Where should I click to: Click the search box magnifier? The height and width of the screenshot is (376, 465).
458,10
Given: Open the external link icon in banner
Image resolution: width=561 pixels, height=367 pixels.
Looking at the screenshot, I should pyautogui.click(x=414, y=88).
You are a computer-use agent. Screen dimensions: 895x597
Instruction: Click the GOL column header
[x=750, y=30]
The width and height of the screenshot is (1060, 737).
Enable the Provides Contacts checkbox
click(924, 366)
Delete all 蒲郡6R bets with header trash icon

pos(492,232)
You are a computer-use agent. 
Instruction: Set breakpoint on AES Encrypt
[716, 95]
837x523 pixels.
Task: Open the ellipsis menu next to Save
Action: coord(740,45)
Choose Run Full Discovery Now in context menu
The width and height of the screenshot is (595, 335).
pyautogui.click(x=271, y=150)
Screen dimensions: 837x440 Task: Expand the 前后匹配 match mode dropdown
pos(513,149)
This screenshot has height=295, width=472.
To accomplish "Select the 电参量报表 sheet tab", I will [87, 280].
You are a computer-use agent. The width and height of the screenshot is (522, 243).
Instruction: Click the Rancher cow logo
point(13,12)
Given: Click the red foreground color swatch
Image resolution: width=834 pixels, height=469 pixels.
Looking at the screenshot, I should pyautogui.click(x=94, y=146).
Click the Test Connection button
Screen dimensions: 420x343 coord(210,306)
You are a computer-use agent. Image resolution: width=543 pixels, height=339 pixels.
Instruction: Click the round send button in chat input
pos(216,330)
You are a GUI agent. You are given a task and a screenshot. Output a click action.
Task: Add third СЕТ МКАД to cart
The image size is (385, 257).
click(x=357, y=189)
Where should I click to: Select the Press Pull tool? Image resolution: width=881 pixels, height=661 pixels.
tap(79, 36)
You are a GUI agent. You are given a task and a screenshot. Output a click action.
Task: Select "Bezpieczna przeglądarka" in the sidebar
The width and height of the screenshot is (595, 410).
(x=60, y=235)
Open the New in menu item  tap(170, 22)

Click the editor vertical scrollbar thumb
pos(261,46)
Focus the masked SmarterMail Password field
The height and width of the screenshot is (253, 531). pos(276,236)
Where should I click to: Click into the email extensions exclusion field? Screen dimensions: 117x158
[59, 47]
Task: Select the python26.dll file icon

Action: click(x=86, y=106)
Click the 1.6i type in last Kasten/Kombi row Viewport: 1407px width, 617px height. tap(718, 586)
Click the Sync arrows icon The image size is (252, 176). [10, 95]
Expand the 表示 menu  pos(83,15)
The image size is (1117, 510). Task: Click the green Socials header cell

◆ What you should do
For every line in the listing above that contains "computer", copy that line.

◆ Answer to this problem
You are a computer-use agent. Screen dimensions: 895x597
You are a computer-use agent. 
You are a computer-use agent. The width and height of the screenshot is (522, 243).
You are a computer-use agent. Image resolution: width=543 pixels, height=339 pixels.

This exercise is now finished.